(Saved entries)
◇ ◇ ◇
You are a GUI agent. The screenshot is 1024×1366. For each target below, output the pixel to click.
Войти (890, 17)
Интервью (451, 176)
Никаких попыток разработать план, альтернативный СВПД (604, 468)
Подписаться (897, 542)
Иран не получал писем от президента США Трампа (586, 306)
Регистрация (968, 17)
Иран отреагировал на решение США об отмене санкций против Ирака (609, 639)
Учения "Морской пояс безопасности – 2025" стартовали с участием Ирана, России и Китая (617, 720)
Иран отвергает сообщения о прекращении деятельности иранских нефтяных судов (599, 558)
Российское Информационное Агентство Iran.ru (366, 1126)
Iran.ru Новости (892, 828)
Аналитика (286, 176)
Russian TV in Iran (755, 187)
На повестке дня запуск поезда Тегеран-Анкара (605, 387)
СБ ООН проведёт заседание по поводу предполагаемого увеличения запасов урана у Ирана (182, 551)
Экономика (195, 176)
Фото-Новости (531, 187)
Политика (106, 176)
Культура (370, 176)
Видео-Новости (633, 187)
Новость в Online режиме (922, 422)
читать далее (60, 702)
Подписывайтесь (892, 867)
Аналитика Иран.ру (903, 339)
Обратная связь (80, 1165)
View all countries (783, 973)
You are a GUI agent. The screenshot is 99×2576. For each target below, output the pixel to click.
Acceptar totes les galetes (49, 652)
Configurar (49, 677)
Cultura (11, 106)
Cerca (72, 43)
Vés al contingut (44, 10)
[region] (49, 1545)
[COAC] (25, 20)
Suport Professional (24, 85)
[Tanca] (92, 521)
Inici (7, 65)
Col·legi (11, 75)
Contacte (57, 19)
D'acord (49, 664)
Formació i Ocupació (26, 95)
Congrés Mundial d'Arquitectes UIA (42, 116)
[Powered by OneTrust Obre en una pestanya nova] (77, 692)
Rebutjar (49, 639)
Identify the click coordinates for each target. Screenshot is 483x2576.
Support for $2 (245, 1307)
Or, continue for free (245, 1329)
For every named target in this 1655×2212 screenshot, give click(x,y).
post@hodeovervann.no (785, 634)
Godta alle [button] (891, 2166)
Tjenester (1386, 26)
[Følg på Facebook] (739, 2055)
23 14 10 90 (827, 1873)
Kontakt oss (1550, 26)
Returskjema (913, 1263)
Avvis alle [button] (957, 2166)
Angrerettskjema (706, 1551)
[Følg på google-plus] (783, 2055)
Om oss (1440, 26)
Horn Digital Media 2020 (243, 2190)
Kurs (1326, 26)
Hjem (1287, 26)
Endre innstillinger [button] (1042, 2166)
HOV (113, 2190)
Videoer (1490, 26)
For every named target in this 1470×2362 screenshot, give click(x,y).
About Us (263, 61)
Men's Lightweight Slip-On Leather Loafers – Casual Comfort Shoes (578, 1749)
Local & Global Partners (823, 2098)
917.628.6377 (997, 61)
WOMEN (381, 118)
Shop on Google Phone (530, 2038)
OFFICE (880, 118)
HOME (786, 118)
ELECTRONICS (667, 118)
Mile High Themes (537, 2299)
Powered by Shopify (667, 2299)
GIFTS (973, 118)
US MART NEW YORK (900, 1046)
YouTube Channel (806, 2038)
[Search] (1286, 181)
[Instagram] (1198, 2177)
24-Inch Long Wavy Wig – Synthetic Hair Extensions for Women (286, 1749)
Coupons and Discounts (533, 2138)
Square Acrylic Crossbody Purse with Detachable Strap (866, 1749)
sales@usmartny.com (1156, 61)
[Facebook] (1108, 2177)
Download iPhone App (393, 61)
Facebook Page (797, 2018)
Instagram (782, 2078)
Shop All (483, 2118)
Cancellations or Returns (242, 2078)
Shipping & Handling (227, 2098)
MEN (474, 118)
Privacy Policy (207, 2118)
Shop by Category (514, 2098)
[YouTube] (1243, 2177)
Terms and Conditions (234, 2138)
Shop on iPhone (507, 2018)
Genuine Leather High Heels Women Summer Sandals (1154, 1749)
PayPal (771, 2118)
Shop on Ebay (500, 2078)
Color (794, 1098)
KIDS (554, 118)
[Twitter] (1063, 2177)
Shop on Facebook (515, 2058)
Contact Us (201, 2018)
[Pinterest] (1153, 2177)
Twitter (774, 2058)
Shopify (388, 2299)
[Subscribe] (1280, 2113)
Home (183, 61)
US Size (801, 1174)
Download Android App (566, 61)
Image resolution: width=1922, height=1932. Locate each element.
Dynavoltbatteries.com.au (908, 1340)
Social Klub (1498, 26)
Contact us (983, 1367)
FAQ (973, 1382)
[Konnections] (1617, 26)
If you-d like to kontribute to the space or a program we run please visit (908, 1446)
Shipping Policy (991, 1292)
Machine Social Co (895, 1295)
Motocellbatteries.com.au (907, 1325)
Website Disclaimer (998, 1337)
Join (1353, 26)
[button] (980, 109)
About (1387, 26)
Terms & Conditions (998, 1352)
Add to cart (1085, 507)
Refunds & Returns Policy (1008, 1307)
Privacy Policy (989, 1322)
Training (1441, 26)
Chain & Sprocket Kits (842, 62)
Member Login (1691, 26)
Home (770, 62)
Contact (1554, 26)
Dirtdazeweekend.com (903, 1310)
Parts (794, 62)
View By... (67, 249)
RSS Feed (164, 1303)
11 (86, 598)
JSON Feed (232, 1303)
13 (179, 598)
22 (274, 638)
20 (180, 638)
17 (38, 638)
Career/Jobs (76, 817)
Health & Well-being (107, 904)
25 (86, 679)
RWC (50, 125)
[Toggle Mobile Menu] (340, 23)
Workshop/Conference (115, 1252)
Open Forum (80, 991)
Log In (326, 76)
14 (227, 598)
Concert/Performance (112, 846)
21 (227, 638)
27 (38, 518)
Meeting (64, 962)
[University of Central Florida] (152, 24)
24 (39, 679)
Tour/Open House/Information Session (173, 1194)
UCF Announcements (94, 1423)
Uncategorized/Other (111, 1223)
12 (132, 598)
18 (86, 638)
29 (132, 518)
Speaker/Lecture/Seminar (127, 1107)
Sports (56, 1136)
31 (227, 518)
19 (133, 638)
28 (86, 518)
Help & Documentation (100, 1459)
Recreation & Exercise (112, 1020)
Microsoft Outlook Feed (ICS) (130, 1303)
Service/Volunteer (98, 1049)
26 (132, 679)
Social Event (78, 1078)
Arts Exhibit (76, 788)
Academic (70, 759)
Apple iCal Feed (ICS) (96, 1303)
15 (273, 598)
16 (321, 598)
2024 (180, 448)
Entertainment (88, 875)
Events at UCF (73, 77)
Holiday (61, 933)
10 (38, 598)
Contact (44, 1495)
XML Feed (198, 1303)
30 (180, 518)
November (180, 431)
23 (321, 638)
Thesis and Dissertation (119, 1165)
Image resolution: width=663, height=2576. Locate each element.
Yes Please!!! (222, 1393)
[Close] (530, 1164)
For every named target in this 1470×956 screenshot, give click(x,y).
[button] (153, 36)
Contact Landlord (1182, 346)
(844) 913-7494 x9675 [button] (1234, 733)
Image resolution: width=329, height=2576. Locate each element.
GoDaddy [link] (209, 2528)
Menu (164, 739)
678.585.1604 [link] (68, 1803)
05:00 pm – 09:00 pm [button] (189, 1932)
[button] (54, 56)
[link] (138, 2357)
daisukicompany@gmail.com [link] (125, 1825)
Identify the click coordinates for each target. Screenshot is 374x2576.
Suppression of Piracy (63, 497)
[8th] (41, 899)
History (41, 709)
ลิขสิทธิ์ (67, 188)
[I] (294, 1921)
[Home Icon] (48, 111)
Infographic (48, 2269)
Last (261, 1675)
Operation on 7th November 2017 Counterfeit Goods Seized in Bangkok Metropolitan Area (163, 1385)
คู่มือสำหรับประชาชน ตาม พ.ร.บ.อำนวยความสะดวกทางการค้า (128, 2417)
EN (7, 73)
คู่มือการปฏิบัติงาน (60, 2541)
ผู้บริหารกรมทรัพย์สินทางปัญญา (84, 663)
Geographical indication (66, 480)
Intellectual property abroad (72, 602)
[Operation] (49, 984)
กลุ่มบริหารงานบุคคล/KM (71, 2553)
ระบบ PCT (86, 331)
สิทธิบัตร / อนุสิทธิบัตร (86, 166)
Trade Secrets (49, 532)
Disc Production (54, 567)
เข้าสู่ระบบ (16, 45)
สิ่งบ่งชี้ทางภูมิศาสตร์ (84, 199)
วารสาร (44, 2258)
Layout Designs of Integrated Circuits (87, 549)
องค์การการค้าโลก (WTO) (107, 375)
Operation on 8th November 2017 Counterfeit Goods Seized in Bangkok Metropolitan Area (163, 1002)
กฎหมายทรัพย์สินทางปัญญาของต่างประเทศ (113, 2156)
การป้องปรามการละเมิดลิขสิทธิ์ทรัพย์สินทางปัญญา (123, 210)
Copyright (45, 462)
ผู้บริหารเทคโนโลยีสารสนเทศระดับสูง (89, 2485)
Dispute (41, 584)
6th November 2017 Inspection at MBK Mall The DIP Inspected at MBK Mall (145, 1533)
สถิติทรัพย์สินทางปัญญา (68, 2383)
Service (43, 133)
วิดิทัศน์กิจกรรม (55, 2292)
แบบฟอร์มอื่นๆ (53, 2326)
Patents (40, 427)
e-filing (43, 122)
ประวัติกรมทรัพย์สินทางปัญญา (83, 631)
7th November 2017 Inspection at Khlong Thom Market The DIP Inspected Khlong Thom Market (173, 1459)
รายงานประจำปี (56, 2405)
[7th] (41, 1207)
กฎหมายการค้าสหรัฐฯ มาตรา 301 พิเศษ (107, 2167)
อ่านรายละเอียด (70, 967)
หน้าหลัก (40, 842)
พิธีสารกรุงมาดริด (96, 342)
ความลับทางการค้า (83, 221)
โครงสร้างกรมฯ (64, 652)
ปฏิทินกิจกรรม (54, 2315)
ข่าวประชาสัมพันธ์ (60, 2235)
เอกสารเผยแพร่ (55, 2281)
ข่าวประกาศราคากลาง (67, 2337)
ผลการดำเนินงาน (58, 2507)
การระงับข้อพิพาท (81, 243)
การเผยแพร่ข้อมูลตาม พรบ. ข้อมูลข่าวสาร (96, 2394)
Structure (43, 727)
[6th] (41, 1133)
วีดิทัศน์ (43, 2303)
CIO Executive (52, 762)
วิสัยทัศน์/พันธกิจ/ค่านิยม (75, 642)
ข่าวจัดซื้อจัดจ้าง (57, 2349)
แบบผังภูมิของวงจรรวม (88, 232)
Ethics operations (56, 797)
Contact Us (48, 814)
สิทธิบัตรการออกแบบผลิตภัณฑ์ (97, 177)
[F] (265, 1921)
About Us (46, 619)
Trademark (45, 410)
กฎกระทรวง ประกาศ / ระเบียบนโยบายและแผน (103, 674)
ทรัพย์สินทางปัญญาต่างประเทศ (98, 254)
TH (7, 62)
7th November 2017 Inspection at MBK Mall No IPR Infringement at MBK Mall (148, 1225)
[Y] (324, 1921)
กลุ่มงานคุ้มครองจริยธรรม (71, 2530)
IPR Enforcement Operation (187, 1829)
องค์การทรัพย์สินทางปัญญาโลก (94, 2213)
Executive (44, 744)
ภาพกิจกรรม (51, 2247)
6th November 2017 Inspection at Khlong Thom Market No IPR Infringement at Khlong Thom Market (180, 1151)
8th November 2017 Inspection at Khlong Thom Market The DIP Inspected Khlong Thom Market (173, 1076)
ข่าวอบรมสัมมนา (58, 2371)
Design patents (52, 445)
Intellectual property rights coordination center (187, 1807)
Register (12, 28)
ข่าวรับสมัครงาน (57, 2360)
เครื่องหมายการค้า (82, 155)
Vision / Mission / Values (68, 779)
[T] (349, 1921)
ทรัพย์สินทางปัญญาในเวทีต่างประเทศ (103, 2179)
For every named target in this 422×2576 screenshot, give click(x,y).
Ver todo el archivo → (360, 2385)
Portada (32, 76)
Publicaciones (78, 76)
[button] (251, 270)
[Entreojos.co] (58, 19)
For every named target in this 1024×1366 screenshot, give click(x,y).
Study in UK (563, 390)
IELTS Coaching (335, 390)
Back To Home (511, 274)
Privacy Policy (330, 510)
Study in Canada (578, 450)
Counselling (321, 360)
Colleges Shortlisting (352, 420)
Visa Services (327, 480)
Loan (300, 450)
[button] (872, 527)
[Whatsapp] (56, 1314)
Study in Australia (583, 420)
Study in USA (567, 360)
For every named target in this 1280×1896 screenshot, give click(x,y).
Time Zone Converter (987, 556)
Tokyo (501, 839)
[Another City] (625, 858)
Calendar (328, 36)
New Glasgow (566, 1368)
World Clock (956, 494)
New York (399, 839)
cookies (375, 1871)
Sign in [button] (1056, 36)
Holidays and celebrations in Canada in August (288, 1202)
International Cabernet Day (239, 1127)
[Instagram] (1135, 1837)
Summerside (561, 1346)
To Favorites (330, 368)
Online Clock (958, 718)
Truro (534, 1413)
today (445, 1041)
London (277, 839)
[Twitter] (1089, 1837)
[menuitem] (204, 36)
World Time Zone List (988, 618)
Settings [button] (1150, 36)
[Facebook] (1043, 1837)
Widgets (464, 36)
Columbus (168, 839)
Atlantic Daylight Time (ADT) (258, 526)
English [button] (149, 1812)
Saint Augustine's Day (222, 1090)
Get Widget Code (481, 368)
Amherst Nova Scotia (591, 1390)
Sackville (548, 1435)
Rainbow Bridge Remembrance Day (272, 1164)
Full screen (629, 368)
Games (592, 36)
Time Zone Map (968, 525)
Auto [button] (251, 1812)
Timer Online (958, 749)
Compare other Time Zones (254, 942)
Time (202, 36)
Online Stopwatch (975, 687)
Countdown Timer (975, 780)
◇ ◇ ◇
- [PROBLEM DESCRIPTION] Only the number should be given: the count of lines above that hold the word "width".

- [EXERCISE RESULT] 3